Seed of Two Nation Theory

In our Pakistan History classes which were really about history of Sub Continent before partition, we were taught that Sir Sayyid Ahmed Khan was the father of two nation theory as he was the one who presented this idea forward first.

Whether he was father of two nation theory or not, he surely comes across as the one who sowed the seed. I recently came across following two passages in his seminal “The Causes of Indian Revolt (1873 translation)

[5.2] If these two castes formed distinct Regiments perhaps the Mahommadans would not have objected to the use of the new cartridges.

Government certainly did put the two antagonistic races into the same regiment, but constant intercourse had done its work and the two races in regiment had almost become one. It is but natural and to be expected, that a feeling of friendship and brotherhood must spring up between the men of a regiment, constantly brought together as they are. They consider themselves as one body, and thus it was that the difference which exists between Hindus and Mahommadans had, in these regiments, been almost entirely smoothed away.

[5.3] The employment of Hindus and Mahommadans in the same regiment.

If a portion of the regiment engaged in anything, all the rest joined.

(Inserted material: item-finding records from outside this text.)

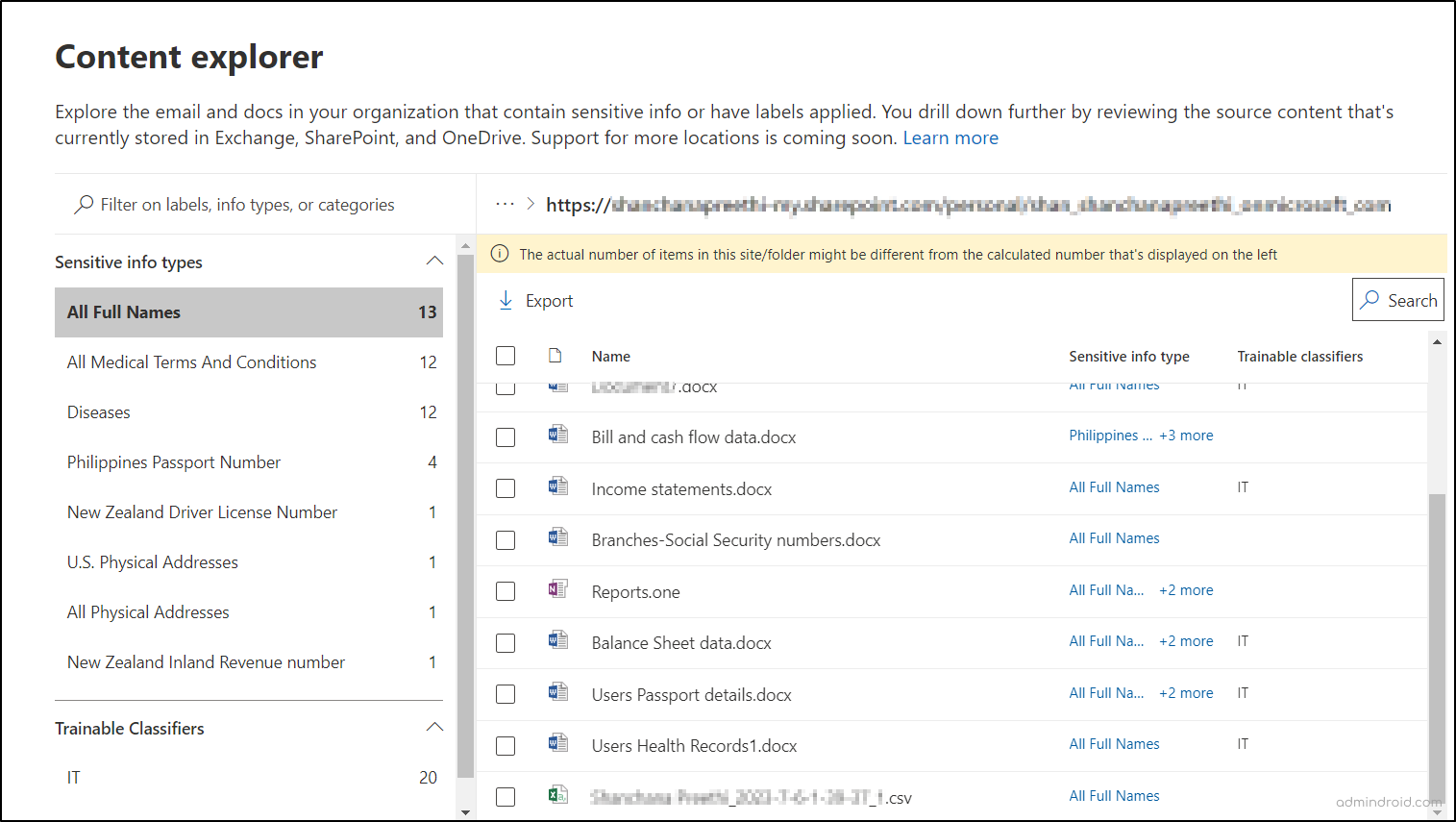This screenshot has height=822, width=1456.
Task: Click the OneNote icon next to Reports.one
Action: coord(557,590)
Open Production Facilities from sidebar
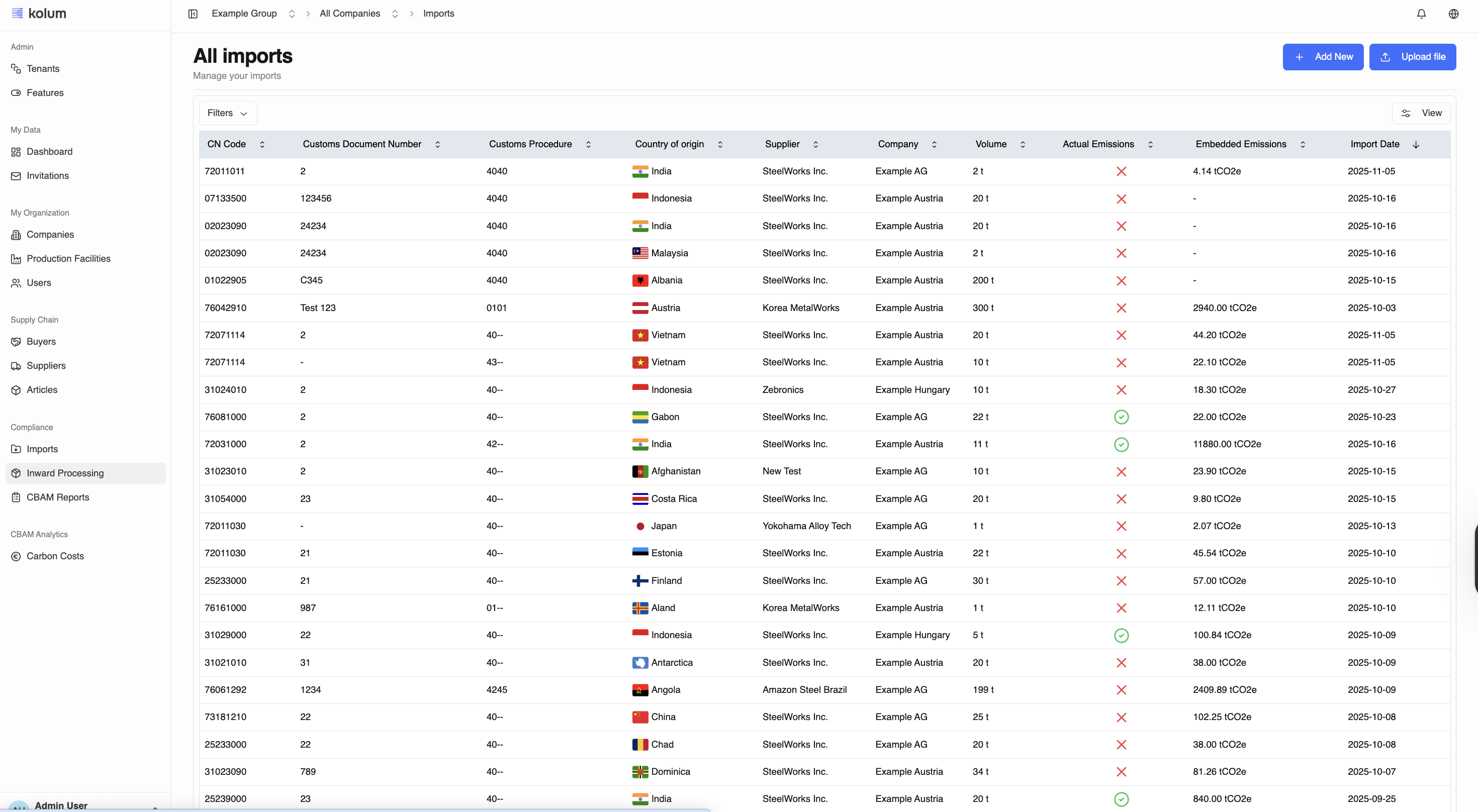Viewport: 1478px width, 812px height. click(68, 259)
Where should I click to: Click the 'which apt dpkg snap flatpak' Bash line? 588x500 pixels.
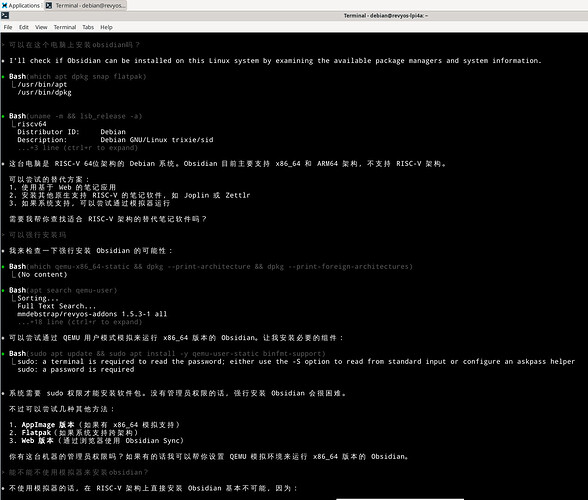78,77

If separate regiments of Hindoos and separate regiments of Mahommadans had been raised, this feeling of brotherhood could not have arisen, and, in my opinion, the Muhammadan regiments would not have refused to receive the new cartridges.

One should understand that Sir Sayyid Ahmed Khan did not have any ulterior motive in mind. He was saddened by the harsh consequences for Muslims for collaborating with Hindus in the 1857 revolt. His purpose for dividing regiments along religious lines was to avoid circumstances wherein Indians of all religions feel united to rise up again against their colonial masters and then face much harsher punishments.

British took this lesson further (whether they picked this idea from Sir Sayyid Ahmed Khan’s above essay or it was their own ingenious thinking I cannot say at the moment) and divided future regiments along ethnic, racial and even sectarian lines and then used this fact to their own best advantage.

PS: Thanks to A. H. Amin for introducing me to these facts.